Quince is one of the Britain's forgotten fruits, whose almost disappearance I struggle to understand, as this generous winter fruit was equally used in cooking and baking, and in sweet and sour dishes. And unfortunately it is not alone in the affair of  fruits and vegetables receding  from today's orchards and markets: medlars and  mulberries are right in there with quince, equally difficult, if not harder to find nowadays.


When we moved to this part of London 15 years ago, I was hardly able to find any continental food, not even well established and known European brands, that I was used to while living on the Old Continent. "Milka" chocolates, for instance, appeared in Tesco supermarkets only a few years ago and is now mainly available in cheap "Poundland" stores, but with varieties available; a similar situation happened with Dr Oetker, that could be found in the mainstream supermarket with extremely limited product range, and many more  European food industry giants. 
With a growing number of migrants from countries further East (and by that I mean mainly Polish and ex Russian republics) coming to the UK in the recent years who eventually reached this area traditionally occupied by mid class English families, to my delight came the ethnic and European shops; all of a sudden we were spoiled for choice. In the proximity of few miles we have five major supermarket stores, one Chinese/Oriental superstore and then Turkish, Polish, Russian, and Mediterranean shop, an Italian butcher and French boulangerie- patisserie. I am never moving out of here!
And yes, obviously it was the Turks who brought the quince (and few more things, like yellow French beans, pickled cabbage, Ajvar, and  would you believe it the dried mulberry) back onto my table and into my jars. It was a whole new playing field for me. I bought enormous amount of quince and made tons of jam and just before I was about to run out of my stock I remembered  my mum's old recipe for quince cheese that she used to make a long, long time ago, like last century long ago..  It came out of fashion. But luckily, like with every other fashion, items are always reborn, restyled and back on stage in style.

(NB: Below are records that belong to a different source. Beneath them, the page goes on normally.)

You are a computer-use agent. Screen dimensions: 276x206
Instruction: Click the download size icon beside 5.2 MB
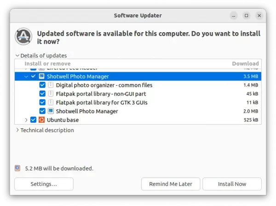(17, 168)
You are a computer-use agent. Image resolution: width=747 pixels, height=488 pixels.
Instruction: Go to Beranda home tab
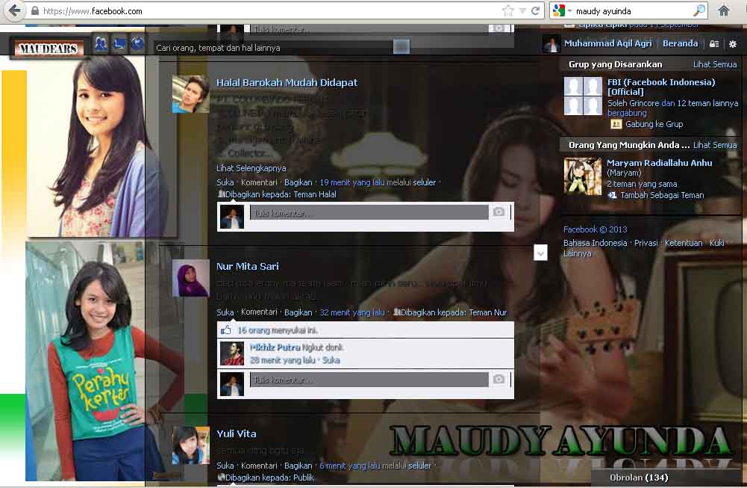pyautogui.click(x=680, y=43)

So is my mother's quince cheese. I found it in her recipe book under "Quince cheese salami" as she used to shape it into a nice roll usually decorated with sliced blanched almonds. It was the time to roll up the sleeves and do a little bit of a revamping.
If you're a frequent visitor of my blog, you've probably realised that I am a bit mould crazy, I like pretty shapes and that can not be helped. That is why the salami took shapes of bite size bows, flowers and squares, thanks to my little chocolate tins.


Quince cheese salami

1kg ripe quince
700 gr sugar
2 tbsp rum (optional)

Peel the quince, clean, slice them and cover with water in a wide pan. Cook until soft and tender, take out from the water and put through a sieve, or food processor. Put back on a low to medium heat and add the sugar. Stir occasionally; when done, you will get a "purée" of a very thick consistency. Take a mould, or few smaller ones, wet them with a bit of cold water and pour the cheese. Leave it to air dry for couple of days. Coat them in caster sugar when unmoulded, Serve with flat bread, (grissini, cracker) walnuts and cheese.